# WHAT IS REQUIRED:
All records below are to be set down exactly, each character intact.

# DATA SHOWN:
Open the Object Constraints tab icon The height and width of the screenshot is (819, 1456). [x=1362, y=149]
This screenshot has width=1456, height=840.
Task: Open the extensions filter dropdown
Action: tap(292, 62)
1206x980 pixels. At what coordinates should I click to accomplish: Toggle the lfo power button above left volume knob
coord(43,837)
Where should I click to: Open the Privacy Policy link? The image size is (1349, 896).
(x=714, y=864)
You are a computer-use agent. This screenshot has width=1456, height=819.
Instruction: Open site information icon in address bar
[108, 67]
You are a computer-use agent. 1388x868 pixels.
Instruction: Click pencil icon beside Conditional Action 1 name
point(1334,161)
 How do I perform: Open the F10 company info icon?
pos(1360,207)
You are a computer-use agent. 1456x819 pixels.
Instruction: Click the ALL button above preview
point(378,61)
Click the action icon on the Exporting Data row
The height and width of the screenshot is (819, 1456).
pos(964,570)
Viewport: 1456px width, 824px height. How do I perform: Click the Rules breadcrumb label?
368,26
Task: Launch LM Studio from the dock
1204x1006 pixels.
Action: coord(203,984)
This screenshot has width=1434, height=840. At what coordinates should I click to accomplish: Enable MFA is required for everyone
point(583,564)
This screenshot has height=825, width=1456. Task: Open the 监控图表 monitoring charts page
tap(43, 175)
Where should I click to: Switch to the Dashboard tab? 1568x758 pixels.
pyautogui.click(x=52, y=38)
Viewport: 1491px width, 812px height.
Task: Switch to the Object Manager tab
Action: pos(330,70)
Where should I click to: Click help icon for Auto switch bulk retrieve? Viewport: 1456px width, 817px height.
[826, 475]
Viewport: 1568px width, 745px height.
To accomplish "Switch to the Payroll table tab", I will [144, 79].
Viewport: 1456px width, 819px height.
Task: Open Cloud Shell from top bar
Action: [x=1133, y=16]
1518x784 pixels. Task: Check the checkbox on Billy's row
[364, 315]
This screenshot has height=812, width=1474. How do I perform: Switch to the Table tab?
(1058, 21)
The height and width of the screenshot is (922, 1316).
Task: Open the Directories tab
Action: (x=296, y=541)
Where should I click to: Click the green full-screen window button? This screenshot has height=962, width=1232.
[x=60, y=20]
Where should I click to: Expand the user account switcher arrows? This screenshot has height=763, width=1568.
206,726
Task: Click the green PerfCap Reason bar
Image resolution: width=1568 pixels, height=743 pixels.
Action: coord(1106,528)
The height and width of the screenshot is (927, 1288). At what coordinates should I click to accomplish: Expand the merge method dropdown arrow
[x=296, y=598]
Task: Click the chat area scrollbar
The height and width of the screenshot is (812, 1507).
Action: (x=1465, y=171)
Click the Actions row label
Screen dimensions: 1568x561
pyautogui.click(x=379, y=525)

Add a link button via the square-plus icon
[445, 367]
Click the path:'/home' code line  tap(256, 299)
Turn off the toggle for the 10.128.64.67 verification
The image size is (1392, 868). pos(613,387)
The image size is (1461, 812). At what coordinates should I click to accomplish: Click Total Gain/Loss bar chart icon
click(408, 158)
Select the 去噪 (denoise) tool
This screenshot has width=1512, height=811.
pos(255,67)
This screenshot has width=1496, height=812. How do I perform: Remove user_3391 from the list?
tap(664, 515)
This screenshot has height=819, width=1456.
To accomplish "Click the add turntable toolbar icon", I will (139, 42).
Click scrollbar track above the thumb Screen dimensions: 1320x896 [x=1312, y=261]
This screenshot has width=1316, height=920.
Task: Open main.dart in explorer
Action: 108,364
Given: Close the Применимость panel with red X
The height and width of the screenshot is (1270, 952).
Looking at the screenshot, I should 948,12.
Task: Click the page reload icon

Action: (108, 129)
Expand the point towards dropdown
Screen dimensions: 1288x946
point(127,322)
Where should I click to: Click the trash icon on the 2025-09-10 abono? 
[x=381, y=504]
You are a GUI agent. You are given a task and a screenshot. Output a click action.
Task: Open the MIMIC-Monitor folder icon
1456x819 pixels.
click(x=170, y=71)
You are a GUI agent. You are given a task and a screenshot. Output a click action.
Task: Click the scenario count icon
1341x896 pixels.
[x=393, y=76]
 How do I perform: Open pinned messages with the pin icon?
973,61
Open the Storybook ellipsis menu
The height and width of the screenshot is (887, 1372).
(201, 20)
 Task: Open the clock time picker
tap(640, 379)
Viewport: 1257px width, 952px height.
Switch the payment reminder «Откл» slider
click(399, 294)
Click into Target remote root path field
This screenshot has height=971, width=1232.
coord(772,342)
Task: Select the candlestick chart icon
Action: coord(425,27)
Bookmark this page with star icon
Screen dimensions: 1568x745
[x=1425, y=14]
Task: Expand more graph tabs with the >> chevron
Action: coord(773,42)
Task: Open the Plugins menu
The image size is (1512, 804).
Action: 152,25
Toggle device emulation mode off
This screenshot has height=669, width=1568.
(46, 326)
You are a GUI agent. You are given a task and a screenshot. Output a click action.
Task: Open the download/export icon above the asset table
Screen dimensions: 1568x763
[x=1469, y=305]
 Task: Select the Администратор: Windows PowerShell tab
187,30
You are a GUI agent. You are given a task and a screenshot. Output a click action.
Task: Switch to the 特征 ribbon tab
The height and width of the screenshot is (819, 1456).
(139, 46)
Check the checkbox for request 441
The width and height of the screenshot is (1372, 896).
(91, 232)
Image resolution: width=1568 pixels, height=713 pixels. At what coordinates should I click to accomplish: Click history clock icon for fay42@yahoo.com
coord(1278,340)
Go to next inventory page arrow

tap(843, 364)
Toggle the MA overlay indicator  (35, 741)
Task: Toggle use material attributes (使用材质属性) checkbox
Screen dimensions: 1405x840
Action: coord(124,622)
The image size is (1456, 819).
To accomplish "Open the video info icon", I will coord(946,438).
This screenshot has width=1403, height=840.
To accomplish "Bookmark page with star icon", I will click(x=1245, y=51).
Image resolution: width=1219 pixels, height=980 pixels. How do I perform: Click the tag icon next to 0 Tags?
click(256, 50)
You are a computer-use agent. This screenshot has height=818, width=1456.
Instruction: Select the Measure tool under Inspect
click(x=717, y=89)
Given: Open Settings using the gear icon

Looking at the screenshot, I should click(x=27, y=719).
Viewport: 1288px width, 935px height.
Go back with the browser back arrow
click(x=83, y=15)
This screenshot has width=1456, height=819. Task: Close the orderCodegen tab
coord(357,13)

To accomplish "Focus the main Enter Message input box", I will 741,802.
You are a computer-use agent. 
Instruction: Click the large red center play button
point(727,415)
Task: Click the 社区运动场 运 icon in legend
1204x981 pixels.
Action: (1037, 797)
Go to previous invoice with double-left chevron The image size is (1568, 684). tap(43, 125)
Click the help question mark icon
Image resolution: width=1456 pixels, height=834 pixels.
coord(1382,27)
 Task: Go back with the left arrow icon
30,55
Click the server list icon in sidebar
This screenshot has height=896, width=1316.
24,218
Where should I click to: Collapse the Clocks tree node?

# REPLY TO THE TASK:
Open the Object Constraints tab icon The height and width of the screenshot is (819, 1456). [x=1362, y=149]
This screenshot has width=1456, height=840.
Task: Open the extensions filter dropdown
Action: tap(292, 62)
1206x980 pixels. At what coordinates should I click to accomplish: Toggle the lfo power button above left volume knob
coord(43,837)
Where should I click to: Open the Privacy Policy link? The image size is (1349, 896).
(x=714, y=864)
You are a computer-use agent. This screenshot has width=1456, height=819.
Instruction: Open site information icon in address bar
[108, 67]
You are a computer-use agent. 1388x868 pixels.
Instruction: Click pencil icon beside Conditional Action 1 name
point(1334,161)
 How do I perform: Open the F10 company info icon?
pos(1360,207)
You are a computer-use agent. 1456x819 pixels.
Instruction: Click the ALL button above preview
point(378,61)
Click the action icon on the Exporting Data row
The height and width of the screenshot is (819, 1456).
pos(964,570)
Viewport: 1456px width, 824px height. How do I perform: Click the Rules breadcrumb label?
368,26
Task: Launch LM Studio from the dock
1204x1006 pixels.
Action: coord(203,984)
This screenshot has width=1434, height=840. At what coordinates should I click to accomplish: Enable MFA is required for everyone
point(583,564)
This screenshot has height=825, width=1456. Task: Open the 监控图表 monitoring charts page
tap(43, 175)
Where should I click to: Switch to the Dashboard tab? 1568x758 pixels.
pyautogui.click(x=52, y=38)
Viewport: 1491px width, 812px height.
Task: Switch to the Object Manager tab
Action: pos(330,70)
Where should I click to: Click help icon for Auto switch bulk retrieve? Viewport: 1456px width, 817px height.
[826, 475]
Viewport: 1568px width, 745px height.
To accomplish "Switch to the Payroll table tab", I will [144, 79].
Viewport: 1456px width, 819px height.
Task: Open Cloud Shell from top bar
Action: [x=1133, y=16]
1518x784 pixels. Task: Check the checkbox on Billy's row
[364, 315]
This screenshot has height=812, width=1474. How do I perform: Switch to the Table tab?
(1058, 21)
The height and width of the screenshot is (922, 1316).
Task: Open the Directories tab
Action: (x=296, y=541)
Where should I click to: Click the green full-screen window button? This screenshot has height=962, width=1232.
[x=60, y=20]
Where should I click to: Expand the user account switcher arrows? This screenshot has height=763, width=1568.
206,726
Task: Click the green PerfCap Reason bar
Image resolution: width=1568 pixels, height=743 pixels.
Action: coord(1106,528)
The height and width of the screenshot is (927, 1288). At what coordinates should I click to accomplish: Expand the merge method dropdown arrow
[x=296, y=598]
Task: Click the chat area scrollbar
The height and width of the screenshot is (812, 1507).
Action: (x=1465, y=171)
Click the Actions row label
Screen dimensions: 1568x561
pyautogui.click(x=379, y=525)

Add a link button via the square-plus icon
[445, 367]
Click the path:'/home' code line  tap(256, 299)
Turn off the toggle for the 10.128.64.67 verification
The image size is (1392, 868). pos(613,387)
The image size is (1461, 812). At what coordinates should I click to accomplish: Click Total Gain/Loss bar chart icon
click(408, 158)
Select the 去噪 (denoise) tool
This screenshot has width=1512, height=811.
pos(255,67)
This screenshot has width=1496, height=812. How do I perform: Remove user_3391 from the list?
tap(664, 515)
This screenshot has height=819, width=1456.
To accomplish "Click the add turntable toolbar icon", I will (139, 42).
Click scrollbar track above the thumb Screen dimensions: 1320x896 [x=1312, y=261]
This screenshot has width=1316, height=920.
Task: Open main.dart in explorer
Action: 108,364
Given: Close the Применимость panel with red X
The height and width of the screenshot is (1270, 952).
Looking at the screenshot, I should 948,12.
Task: Click the page reload icon

Action: (108, 129)
Expand the point towards dropdown
Screen dimensions: 1288x946
point(127,322)
Where should I click to: Click the trash icon on the 2025-09-10 abono? 
[x=381, y=504]
You are a GUI agent. You are given a task and a screenshot. Output a click action.
Task: Open the MIMIC-Monitor folder icon
1456x819 pixels.
click(x=170, y=71)
You are a GUI agent. You are given a task and a screenshot. Output a click action.
Task: Click the scenario count icon
1341x896 pixels.
[x=393, y=76]
 How do I perform: Open pinned messages with the pin icon?
973,61
Open the Storybook ellipsis menu
The height and width of the screenshot is (887, 1372).
(201, 20)
 Task: Open the clock time picker
tap(640, 379)
Viewport: 1257px width, 952px height.
Switch the payment reminder «Откл» slider
click(399, 294)
Click into Target remote root path field
This screenshot has height=971, width=1232.
coord(772,342)
Task: Select the candlestick chart icon
Action: coord(425,27)
Bookmark this page with star icon
Screen dimensions: 1568x745
[x=1425, y=14]
Task: Expand more graph tabs with the >> chevron
Action: coord(773,42)
Task: Open the Plugins menu
The image size is (1512, 804).
Action: 152,25
Toggle device emulation mode off
This screenshot has height=669, width=1568.
(46, 326)
You are a GUI agent. You are given a task and a screenshot. Output a click action.
Task: Open the download/export icon above the asset table
Screen dimensions: 1568x763
[x=1469, y=305]
 Task: Select the Администратор: Windows PowerShell tab
187,30
You are a GUI agent. You are given a task and a screenshot. Output a click action.
Task: Switch to the 特征 ribbon tab
The height and width of the screenshot is (819, 1456).
(139, 46)
Check the checkbox for request 441
The width and height of the screenshot is (1372, 896).
(91, 232)
Image resolution: width=1568 pixels, height=713 pixels. At what coordinates should I click to accomplish: Click history clock icon for fay42@yahoo.com
coord(1278,340)
Go to next inventory page arrow

tap(843, 364)
Toggle the MA overlay indicator  (35, 741)
Task: Toggle use material attributes (使用材质属性) checkbox
Screen dimensions: 1405x840
Action: coord(124,622)
The image size is (1456, 819).
To accomplish "Open the video info icon", I will coord(946,438).
This screenshot has width=1403, height=840.
To accomplish "Bookmark page with star icon", I will click(x=1245, y=51).
Image resolution: width=1219 pixels, height=980 pixels. How do I perform: Click the tag icon next to 0 Tags?
click(256, 50)
You are a computer-use agent. This screenshot has height=818, width=1456.
Instruction: Select the Measure tool under Inspect
click(x=717, y=89)
Given: Open Settings using the gear icon

Looking at the screenshot, I should click(x=27, y=719).
Viewport: 1288px width, 935px height.
Go back with the browser back arrow
click(x=83, y=15)
This screenshot has width=1456, height=819. Task: Close the orderCodegen tab
coord(357,13)

To accomplish "Focus the main Enter Message input box", I will 741,802.
You are a computer-use agent. 
Instruction: Click the large red center play button
point(727,415)
Task: Click the 社区运动场 运 icon in legend
1204x981 pixels.
Action: (1037, 797)
Go to previous invoice with double-left chevron The image size is (1568, 684). tap(43, 125)
Click the help question mark icon
Image resolution: width=1456 pixels, height=834 pixels.
coord(1382,27)
 Task: Go back with the left arrow icon
30,55
Click the server list icon in sidebar
This screenshot has height=896, width=1316.
24,218
Where should I click to: Collapse the Clocks tree node?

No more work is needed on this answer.